- Tipo de expresión:
- Doctorado: Propuesta de dirección de tesis doctoral/temática para solicitar ayuda predoctoral ("Hosting Offer o EoI")
- Ámbito:
- Diseño computacional de proteínas
- Área:
- Vida
- Modalidad:
- Ayudas para contratos predoctorales para la formación de doctores (antiguas FPI)
- Referencia:
- PIF2024
- Centro o Instituto:
- INSTITUTO DE BIOLOGIA MOLECULAR DE BARCELONA
- Palabras clave:
-
- Diseño e ingeniería de proteínas, ESTRUCTURA DE PROTEINAS, plegamiento de proteínas, Biología computacional, Cristalografía, anticuerpos, proteínas de unión
- Documentos anexos:
- 666874.pdf
PIF2024 - Diseño de novo de proteínas similares a anticuerpos con estructuras ajustables y activables (PID2023-153085NB-I00)

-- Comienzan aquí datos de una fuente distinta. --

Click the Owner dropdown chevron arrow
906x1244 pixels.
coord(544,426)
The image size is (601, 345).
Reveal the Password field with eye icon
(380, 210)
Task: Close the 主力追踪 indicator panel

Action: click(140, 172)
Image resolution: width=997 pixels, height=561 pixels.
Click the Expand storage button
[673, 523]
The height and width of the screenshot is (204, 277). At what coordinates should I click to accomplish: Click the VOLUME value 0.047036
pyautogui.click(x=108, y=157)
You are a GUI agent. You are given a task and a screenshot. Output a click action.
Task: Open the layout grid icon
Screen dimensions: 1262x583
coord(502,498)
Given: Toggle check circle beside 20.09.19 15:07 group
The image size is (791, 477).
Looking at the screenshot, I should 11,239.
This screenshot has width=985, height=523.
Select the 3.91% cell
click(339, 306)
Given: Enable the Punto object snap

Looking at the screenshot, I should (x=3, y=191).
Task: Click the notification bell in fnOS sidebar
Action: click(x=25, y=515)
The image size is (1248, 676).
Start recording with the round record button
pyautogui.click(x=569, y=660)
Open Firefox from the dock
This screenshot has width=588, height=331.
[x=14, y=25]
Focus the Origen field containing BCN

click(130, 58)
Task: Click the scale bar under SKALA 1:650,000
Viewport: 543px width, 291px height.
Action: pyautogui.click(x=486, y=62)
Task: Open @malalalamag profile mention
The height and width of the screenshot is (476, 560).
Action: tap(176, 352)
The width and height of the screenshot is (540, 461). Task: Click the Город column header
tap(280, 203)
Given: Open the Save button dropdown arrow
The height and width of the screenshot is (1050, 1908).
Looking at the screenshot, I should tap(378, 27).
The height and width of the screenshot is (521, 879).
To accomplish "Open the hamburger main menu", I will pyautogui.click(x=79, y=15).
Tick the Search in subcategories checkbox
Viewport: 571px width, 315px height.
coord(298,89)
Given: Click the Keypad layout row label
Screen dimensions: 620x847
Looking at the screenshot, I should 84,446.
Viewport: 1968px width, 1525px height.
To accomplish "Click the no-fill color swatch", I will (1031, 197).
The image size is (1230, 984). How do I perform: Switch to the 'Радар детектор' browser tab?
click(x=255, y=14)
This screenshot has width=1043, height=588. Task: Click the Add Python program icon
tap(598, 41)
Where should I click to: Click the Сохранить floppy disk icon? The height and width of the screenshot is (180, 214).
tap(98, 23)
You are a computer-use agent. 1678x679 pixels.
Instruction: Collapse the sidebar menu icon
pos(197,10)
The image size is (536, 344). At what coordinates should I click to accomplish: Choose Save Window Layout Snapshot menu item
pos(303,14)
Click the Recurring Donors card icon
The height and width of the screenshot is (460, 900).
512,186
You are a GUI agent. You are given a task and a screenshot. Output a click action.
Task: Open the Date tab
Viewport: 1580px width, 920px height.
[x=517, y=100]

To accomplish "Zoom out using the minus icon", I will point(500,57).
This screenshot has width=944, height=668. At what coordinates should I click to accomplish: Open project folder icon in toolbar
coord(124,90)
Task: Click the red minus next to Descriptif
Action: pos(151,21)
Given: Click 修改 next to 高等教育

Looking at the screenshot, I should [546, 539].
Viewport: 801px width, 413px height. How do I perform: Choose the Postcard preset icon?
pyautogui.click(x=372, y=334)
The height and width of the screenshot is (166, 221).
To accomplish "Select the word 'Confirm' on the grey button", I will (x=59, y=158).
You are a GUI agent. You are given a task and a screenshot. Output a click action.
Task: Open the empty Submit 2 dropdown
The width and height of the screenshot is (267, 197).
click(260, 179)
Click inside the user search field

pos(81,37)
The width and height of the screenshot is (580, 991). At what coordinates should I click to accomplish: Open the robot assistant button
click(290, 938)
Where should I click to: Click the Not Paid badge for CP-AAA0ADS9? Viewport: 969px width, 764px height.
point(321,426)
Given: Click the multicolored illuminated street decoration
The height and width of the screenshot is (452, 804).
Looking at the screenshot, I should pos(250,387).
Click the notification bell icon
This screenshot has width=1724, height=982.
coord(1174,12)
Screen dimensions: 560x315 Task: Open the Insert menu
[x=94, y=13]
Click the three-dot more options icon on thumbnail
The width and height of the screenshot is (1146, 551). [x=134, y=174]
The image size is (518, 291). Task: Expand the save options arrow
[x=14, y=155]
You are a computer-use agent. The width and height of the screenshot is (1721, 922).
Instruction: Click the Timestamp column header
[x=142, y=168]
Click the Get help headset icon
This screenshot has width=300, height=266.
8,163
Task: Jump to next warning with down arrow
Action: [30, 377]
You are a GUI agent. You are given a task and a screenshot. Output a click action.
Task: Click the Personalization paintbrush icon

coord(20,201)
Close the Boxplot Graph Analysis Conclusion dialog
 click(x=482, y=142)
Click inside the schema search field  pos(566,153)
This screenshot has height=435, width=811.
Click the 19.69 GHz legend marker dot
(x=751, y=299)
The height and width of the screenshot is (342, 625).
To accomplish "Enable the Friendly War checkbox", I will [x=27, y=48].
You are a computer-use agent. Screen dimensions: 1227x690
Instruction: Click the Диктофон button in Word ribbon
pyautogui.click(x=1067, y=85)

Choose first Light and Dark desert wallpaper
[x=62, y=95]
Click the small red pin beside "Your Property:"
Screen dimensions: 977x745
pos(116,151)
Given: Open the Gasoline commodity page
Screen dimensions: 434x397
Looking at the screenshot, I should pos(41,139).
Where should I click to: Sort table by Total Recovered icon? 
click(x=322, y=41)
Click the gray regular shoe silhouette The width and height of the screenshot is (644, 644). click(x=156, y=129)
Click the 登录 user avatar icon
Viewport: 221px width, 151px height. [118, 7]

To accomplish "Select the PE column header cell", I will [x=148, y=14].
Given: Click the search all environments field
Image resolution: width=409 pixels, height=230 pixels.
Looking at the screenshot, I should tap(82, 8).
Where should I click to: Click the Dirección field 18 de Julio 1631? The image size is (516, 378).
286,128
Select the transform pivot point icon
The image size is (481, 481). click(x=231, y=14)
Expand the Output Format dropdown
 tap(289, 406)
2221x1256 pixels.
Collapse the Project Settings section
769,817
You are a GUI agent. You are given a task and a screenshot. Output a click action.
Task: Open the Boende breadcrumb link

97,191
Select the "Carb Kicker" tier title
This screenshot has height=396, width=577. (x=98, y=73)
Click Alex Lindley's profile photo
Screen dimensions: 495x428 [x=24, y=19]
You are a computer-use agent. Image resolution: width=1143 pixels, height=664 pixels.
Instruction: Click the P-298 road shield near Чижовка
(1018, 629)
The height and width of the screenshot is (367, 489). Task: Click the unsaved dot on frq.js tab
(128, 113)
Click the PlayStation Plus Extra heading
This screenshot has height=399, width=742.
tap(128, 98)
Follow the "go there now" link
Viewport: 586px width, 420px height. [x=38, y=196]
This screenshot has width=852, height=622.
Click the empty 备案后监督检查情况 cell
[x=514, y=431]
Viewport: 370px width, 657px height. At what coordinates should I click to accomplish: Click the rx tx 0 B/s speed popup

Los anticuerpos están formados por plegamientos de inmunoglobulina (Ig) estructuralmente conservados, capaces de anclar bucles hipervariables con versátiles habilidades de reconocimiento molecular. A pesar de su uso extendido en terapéutica, diagnóstico e investigación biológica, existe un gran interés en desarrollar formatos similares a los anticuerpos con propiedades biofísicas mejoradas, un mayor control estructural y una capacidad para regular la activación de la unión. Con este fin, nuestro grupo ha sido pionero en el diseño de novo de estructuras de proteínas similares a inmunoglobulinas. Recientemente, hemos diseñado de novo dominios de Ig con estructuras no observadas en la naturaleza y con propiedades biofísicas excelentes. Descubrimos recientemente que las inmunoglobulinas diseñadas de novo pueden fusionarse en arquitecturas de inmunoglobulinas de dos dominios más complejas no vistas en la naturaleza, que exhiben una gran estabilidad y la capacidad de anclar múltiples bucles de unión a ligandos, tanto individualmente como en combinación. Estos nuevos formatos de Ig de dos dominios respaldan la hipótesis de esta propuesta y han inspirado los objetivos propuestos. En este proyecto, proponemos que las estructuras de Ig de dos dominios diseñados de novo son especialmente adecuadas para adaptar interfaces de unión a antígenos e integrar mecanismos reguladores a través de moléculas pequeñas o proteólisis.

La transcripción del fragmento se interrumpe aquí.